TASK TO COMPLETE: The records that follow are to be given again exactly.

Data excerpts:
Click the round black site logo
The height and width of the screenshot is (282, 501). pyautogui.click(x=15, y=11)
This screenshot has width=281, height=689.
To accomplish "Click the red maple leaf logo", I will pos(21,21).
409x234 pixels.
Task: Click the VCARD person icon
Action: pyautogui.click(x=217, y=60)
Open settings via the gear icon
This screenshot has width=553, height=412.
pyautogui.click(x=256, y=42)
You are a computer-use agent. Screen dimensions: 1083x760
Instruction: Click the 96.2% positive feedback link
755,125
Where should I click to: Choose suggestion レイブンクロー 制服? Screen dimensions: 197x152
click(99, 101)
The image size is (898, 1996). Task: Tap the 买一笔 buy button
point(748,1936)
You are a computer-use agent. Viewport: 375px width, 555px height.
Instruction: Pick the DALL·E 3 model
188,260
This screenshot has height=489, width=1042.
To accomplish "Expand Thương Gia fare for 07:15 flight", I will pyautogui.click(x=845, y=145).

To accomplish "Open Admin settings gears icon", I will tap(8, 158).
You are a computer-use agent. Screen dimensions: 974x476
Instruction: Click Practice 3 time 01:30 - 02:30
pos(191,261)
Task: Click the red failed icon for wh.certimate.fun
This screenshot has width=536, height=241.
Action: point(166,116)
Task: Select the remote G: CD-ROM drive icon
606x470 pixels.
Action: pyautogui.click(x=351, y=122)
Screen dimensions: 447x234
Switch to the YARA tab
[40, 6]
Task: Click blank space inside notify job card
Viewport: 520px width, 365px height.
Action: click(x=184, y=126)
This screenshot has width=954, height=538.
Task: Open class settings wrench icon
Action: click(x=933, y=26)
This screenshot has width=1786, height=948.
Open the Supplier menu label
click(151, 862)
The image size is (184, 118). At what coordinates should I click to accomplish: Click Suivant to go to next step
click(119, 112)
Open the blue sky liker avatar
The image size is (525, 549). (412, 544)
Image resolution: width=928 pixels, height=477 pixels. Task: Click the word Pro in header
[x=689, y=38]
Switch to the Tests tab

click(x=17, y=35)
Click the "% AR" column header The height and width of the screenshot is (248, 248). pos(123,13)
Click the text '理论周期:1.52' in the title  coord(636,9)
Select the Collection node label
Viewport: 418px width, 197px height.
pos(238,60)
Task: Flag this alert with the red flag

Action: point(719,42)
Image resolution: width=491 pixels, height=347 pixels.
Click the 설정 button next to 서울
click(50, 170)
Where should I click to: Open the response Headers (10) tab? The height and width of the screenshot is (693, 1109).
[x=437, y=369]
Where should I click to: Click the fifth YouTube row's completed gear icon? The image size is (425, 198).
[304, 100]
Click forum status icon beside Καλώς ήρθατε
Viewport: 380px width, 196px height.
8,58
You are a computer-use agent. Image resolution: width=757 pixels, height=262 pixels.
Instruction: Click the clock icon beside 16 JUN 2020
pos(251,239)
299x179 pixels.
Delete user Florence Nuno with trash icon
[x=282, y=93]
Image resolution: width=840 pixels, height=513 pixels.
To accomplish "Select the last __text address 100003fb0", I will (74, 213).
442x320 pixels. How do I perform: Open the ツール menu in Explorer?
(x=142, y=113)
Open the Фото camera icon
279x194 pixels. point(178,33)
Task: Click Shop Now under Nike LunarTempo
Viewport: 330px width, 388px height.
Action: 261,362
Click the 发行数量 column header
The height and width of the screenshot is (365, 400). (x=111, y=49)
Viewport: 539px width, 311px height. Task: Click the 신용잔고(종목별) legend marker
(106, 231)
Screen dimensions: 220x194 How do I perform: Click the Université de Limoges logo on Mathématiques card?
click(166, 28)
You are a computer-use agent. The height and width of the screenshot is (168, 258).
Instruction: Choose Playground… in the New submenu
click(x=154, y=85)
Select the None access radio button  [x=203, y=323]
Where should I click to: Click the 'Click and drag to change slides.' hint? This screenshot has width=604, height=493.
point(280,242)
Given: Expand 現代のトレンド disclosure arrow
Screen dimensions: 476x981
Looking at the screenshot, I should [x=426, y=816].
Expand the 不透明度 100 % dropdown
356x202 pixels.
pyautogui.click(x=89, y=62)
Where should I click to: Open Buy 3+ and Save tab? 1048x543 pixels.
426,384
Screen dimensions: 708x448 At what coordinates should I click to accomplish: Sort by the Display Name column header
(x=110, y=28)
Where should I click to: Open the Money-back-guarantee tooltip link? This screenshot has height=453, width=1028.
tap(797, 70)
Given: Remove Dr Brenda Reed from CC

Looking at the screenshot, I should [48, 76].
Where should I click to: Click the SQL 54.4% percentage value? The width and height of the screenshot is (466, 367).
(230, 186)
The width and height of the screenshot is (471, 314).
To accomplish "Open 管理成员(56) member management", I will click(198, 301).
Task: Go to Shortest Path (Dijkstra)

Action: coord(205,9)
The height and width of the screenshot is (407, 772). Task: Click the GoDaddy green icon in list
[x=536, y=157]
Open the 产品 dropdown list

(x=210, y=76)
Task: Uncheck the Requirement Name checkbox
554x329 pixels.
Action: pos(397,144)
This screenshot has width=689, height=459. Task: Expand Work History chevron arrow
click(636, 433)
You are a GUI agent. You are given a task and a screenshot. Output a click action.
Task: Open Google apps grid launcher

ANSWER:
Click the round black site logo
The height and width of the screenshot is (282, 501). pyautogui.click(x=15, y=11)
This screenshot has width=281, height=689.
To accomplish "Click the red maple leaf logo", I will pos(21,21).
409x234 pixels.
Task: Click the VCARD person icon
Action: pyautogui.click(x=217, y=60)
Open settings via the gear icon
This screenshot has width=553, height=412.
pyautogui.click(x=256, y=42)
You are a computer-use agent. Screen dimensions: 1083x760
Instruction: Click the 96.2% positive feedback link
755,125
Where should I click to: Choose suggestion レイブンクロー 制服? Screen dimensions: 197x152
click(99, 101)
The image size is (898, 1996). Task: Tap the 买一笔 buy button
point(748,1936)
You are a computer-use agent. Viewport: 375px width, 555px height.
Instruction: Pick the DALL·E 3 model
188,260
This screenshot has height=489, width=1042.
To accomplish "Expand Thương Gia fare for 07:15 flight", I will pyautogui.click(x=845, y=145).

To accomplish "Open Admin settings gears icon", I will tap(8, 158).
You are a computer-use agent. Screen dimensions: 974x476
Instruction: Click Practice 3 time 01:30 - 02:30
pos(191,261)
Task: Click the red failed icon for wh.certimate.fun
This screenshot has width=536, height=241.
Action: point(166,116)
Task: Select the remote G: CD-ROM drive icon
606x470 pixels.
Action: pyautogui.click(x=351, y=122)
Screen dimensions: 447x234
Switch to the YARA tab
[40, 6]
Task: Click blank space inside notify job card
Viewport: 520px width, 365px height.
Action: click(x=184, y=126)
This screenshot has width=954, height=538.
Task: Open class settings wrench icon
Action: click(x=933, y=26)
This screenshot has width=1786, height=948.
Open the Supplier menu label
click(151, 862)
The image size is (184, 118). At what coordinates should I click to accomplish: Click Suivant to go to next step
click(119, 112)
Open the blue sky liker avatar
The image size is (525, 549). (412, 544)
Image resolution: width=928 pixels, height=477 pixels. Task: Click the word Pro in header
[x=689, y=38]
Switch to the Tests tab

click(x=17, y=35)
Click the "% AR" column header The height and width of the screenshot is (248, 248). pos(123,13)
Click the text '理论周期:1.52' in the title  coord(636,9)
Select the Collection node label
Viewport: 418px width, 197px height.
pos(238,60)
Task: Flag this alert with the red flag

Action: point(719,42)
Image resolution: width=491 pixels, height=347 pixels.
Click the 설정 button next to 서울
click(50, 170)
Where should I click to: Open the response Headers (10) tab? The height and width of the screenshot is (693, 1109).
[x=437, y=369]
Where should I click to: Click the fifth YouTube row's completed gear icon? The image size is (425, 198).
[304, 100]
Click forum status icon beside Καλώς ήρθατε
Viewport: 380px width, 196px height.
8,58
You are a computer-use agent. Image resolution: width=757 pixels, height=262 pixels.
Instruction: Click the clock icon beside 16 JUN 2020
pos(251,239)
299x179 pixels.
Delete user Florence Nuno with trash icon
[x=282, y=93]
Image resolution: width=840 pixels, height=513 pixels.
To accomplish "Select the last __text address 100003fb0", I will (74, 213).
442x320 pixels. How do I perform: Open the ツール menu in Explorer?
(x=142, y=113)
Open the Фото camera icon
279x194 pixels. point(178,33)
Task: Click Shop Now under Nike LunarTempo
Viewport: 330px width, 388px height.
Action: 261,362
Click the 发行数量 column header
The height and width of the screenshot is (365, 400). (x=111, y=49)
Viewport: 539px width, 311px height. Task: Click the 신용잔고(종목별) legend marker
(106, 231)
Screen dimensions: 220x194 How do I perform: Click the Université de Limoges logo on Mathématiques card?
click(166, 28)
You are a computer-use agent. The height and width of the screenshot is (168, 258).
Instruction: Choose Playground… in the New submenu
click(x=154, y=85)
Select the None access radio button  [x=203, y=323]
Where should I click to: Click the 'Click and drag to change slides.' hint? This screenshot has width=604, height=493.
point(280,242)
Given: Expand 現代のトレンド disclosure arrow
Screen dimensions: 476x981
Looking at the screenshot, I should [x=426, y=816].
Expand the 不透明度 100 % dropdown
356x202 pixels.
pyautogui.click(x=89, y=62)
Where should I click to: Open Buy 3+ and Save tab? 1048x543 pixels.
426,384
Screen dimensions: 708x448 At what coordinates should I click to accomplish: Sort by the Display Name column header
(x=110, y=28)
Where should I click to: Open the Money-back-guarantee tooltip link? This screenshot has height=453, width=1028.
tap(797, 70)
Given: Remove Dr Brenda Reed from CC

Looking at the screenshot, I should [48, 76].
Where should I click to: Click the SQL 54.4% percentage value? The width and height of the screenshot is (466, 367).
(230, 186)
The width and height of the screenshot is (471, 314).
To accomplish "Open 管理成员(56) member management", I will click(198, 301).
Task: Go to Shortest Path (Dijkstra)

Action: coord(205,9)
The height and width of the screenshot is (407, 772). Task: Click the GoDaddy green icon in list
[x=536, y=157]
Open the 产品 dropdown list

(x=210, y=76)
Task: Uncheck the Requirement Name checkbox
554x329 pixels.
Action: pos(397,144)
This screenshot has width=689, height=459. Task: Expand Work History chevron arrow
click(636, 433)
You are a GUI agent. You are given a task and a screenshot. Output a click action.
Task: Open Google apps grid launcher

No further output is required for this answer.